═════ Material provided
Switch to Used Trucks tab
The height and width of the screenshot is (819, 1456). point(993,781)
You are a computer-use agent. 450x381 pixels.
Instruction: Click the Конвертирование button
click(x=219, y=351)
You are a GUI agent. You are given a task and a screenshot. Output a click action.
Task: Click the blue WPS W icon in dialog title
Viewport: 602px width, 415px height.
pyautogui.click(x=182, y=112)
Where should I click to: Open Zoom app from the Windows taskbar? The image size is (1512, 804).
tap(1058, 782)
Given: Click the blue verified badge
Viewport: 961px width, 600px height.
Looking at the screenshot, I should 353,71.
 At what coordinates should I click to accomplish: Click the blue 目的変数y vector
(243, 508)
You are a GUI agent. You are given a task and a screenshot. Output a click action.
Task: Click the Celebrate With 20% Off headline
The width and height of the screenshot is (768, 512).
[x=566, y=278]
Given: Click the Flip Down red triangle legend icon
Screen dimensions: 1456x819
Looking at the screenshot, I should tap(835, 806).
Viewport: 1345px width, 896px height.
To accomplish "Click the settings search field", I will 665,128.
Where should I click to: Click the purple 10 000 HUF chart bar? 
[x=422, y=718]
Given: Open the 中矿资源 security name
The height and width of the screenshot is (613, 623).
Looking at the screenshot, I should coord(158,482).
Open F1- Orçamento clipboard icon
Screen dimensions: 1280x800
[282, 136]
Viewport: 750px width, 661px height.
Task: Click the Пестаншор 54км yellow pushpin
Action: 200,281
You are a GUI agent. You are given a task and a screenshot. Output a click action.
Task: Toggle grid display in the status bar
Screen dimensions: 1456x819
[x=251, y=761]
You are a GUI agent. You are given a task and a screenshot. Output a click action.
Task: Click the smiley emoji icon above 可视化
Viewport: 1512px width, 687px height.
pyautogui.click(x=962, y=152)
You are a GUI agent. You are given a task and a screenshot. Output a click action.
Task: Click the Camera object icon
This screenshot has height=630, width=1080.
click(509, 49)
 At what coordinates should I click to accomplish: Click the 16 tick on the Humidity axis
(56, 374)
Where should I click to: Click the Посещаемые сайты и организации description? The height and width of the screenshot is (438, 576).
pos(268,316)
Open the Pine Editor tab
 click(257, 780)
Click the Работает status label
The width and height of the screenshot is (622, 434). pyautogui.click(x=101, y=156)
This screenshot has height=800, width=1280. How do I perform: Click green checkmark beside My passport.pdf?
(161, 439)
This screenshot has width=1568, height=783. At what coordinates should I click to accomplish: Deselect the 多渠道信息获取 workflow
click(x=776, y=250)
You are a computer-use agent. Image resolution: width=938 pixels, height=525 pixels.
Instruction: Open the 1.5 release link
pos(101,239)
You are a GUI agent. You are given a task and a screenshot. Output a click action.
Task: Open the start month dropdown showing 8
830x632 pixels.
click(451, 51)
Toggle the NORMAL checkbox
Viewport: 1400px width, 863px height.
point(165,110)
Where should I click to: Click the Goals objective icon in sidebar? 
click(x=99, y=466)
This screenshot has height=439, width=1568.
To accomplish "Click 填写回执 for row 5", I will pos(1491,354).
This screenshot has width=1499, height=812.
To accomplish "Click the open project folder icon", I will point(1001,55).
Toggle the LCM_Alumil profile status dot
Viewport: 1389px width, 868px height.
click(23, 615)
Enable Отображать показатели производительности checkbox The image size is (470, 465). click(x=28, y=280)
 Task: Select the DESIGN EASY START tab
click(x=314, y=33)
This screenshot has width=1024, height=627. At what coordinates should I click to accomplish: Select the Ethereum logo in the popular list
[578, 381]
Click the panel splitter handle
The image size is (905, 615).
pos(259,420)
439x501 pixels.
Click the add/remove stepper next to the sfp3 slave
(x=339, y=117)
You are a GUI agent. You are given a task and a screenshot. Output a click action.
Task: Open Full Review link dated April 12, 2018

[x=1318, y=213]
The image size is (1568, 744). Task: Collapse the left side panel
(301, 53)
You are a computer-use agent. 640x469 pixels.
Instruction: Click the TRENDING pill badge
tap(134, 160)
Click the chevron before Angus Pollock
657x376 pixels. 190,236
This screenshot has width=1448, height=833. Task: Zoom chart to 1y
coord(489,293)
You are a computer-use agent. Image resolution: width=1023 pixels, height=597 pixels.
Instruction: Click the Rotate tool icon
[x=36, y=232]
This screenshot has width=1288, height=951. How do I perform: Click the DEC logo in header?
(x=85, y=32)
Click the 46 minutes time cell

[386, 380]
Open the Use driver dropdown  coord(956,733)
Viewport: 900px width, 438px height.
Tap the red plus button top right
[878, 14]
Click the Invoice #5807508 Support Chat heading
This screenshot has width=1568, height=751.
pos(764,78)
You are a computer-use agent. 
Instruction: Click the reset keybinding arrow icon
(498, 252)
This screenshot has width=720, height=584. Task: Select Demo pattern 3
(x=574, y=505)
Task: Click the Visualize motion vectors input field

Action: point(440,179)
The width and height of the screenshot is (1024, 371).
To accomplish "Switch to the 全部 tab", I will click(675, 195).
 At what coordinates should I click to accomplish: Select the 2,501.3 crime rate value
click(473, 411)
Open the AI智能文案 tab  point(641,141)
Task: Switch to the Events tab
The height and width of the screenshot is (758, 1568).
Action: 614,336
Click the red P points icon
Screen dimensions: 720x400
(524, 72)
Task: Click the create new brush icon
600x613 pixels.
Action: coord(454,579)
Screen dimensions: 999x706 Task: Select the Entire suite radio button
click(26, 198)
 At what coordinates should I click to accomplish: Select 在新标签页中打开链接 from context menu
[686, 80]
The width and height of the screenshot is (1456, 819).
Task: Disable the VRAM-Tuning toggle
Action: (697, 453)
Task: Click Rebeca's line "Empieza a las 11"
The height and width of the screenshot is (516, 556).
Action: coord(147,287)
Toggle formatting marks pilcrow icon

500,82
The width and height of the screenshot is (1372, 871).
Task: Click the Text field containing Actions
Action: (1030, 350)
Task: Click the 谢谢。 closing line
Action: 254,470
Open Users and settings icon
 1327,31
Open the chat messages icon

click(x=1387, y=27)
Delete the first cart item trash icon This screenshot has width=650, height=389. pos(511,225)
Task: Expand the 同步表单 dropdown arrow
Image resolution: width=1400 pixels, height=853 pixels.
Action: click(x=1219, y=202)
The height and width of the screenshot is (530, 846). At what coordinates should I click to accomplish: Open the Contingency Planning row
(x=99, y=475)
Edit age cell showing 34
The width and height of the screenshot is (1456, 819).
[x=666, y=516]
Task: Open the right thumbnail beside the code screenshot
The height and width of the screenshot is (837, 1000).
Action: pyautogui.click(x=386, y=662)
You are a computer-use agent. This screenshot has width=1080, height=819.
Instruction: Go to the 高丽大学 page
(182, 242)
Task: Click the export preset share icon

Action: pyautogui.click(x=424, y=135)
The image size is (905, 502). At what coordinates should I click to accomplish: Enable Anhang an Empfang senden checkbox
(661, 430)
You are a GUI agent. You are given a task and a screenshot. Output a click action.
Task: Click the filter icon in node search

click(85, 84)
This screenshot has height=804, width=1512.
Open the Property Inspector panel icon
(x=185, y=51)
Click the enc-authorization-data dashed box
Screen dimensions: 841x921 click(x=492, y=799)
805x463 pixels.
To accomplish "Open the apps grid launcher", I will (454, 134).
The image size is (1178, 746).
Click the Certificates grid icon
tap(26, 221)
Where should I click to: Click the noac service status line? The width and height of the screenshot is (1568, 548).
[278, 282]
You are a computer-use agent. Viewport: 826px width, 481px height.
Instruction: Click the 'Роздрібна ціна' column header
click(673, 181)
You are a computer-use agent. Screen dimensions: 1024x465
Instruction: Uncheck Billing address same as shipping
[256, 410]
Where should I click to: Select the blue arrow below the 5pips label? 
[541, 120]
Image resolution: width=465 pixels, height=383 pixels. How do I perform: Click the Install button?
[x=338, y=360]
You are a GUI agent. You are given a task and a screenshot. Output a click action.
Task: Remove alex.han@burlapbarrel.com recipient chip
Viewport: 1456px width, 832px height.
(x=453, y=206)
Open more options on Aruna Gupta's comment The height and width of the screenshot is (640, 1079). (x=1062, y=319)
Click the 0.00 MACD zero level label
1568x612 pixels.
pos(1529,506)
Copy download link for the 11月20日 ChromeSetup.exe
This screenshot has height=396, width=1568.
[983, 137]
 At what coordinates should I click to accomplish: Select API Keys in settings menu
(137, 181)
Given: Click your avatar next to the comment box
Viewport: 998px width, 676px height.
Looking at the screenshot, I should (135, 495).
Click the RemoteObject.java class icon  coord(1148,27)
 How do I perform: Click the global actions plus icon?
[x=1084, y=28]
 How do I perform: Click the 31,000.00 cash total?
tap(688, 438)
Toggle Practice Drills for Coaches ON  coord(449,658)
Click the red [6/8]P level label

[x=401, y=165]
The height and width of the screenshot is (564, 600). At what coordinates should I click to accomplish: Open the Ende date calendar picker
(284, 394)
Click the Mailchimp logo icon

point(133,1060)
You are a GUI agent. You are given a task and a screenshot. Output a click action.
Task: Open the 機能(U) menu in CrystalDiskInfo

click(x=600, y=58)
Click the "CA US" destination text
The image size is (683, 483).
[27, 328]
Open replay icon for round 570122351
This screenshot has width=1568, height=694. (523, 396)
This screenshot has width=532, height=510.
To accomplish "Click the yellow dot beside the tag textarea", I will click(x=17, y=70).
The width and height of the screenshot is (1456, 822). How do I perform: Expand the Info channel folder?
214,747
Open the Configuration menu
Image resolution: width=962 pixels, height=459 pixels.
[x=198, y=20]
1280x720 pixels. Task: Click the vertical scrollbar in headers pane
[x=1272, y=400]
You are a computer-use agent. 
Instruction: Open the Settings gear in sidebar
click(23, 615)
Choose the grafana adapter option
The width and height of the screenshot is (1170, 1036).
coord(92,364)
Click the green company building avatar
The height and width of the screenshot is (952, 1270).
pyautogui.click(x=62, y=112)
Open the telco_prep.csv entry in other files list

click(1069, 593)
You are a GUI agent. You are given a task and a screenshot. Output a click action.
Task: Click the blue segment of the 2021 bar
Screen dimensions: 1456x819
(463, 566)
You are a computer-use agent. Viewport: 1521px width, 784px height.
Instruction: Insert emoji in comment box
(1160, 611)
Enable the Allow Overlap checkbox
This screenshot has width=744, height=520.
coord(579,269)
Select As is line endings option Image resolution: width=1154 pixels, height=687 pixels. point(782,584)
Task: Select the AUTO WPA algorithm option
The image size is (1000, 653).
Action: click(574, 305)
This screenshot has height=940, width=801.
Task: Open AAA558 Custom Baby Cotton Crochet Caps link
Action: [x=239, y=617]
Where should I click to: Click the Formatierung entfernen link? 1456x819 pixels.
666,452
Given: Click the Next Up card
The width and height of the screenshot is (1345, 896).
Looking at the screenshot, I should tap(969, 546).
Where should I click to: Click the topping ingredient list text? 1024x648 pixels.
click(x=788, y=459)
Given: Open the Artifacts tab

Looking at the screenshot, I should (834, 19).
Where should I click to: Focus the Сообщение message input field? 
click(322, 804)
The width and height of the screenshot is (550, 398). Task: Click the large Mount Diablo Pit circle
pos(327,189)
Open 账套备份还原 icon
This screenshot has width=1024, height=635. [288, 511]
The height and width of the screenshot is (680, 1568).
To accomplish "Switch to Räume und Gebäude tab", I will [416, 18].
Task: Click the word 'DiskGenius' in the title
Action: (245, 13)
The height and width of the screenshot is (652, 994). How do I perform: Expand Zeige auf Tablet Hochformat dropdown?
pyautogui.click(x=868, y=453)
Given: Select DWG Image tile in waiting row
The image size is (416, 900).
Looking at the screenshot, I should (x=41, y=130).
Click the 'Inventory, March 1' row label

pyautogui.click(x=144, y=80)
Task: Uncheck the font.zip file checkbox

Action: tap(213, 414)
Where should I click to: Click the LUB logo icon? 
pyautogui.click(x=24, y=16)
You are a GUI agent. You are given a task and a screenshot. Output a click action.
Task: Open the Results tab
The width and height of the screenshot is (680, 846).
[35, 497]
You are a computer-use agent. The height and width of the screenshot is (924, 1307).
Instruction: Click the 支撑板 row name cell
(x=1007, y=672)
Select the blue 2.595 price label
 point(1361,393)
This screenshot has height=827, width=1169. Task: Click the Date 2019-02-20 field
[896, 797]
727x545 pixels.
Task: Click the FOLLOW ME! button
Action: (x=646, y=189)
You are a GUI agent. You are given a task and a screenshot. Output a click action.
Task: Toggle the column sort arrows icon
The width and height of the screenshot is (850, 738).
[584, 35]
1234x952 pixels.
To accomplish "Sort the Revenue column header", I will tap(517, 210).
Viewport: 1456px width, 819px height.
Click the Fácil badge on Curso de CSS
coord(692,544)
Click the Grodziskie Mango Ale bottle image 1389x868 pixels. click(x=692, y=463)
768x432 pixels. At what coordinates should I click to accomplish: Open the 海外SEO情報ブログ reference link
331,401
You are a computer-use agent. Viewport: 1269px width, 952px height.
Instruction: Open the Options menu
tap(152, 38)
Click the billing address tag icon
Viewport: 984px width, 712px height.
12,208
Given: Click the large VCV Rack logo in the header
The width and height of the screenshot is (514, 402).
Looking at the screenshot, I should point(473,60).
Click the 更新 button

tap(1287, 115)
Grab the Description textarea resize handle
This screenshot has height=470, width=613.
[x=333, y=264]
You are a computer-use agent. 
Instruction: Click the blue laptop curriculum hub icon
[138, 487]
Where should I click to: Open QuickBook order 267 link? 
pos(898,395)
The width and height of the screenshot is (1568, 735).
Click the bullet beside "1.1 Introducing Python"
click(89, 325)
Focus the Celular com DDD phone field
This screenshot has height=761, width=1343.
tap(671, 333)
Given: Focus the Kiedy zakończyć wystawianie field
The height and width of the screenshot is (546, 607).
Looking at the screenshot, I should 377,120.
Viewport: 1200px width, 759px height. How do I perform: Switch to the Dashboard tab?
══════════
## [Aim]
Return the rows from the line containing "Viewport: 1345px width, 896px height." through the line containing "Action: 200,281", inclusive, copying each line unchanged.

## [The response]
Viewport: 1345px width, 896px height.
To accomplish "Click the settings search field", I will 665,128.
Where should I click to: Click the purple 10 000 HUF chart bar? 
[x=422, y=718]
Given: Open the 中矿资源 security name
The height and width of the screenshot is (613, 623).
Looking at the screenshot, I should coord(158,482).
Open F1- Orçamento clipboard icon
Screen dimensions: 1280x800
[282, 136]
Viewport: 750px width, 661px height.
Task: Click the Пестаншор 54км yellow pushpin
Action: 200,281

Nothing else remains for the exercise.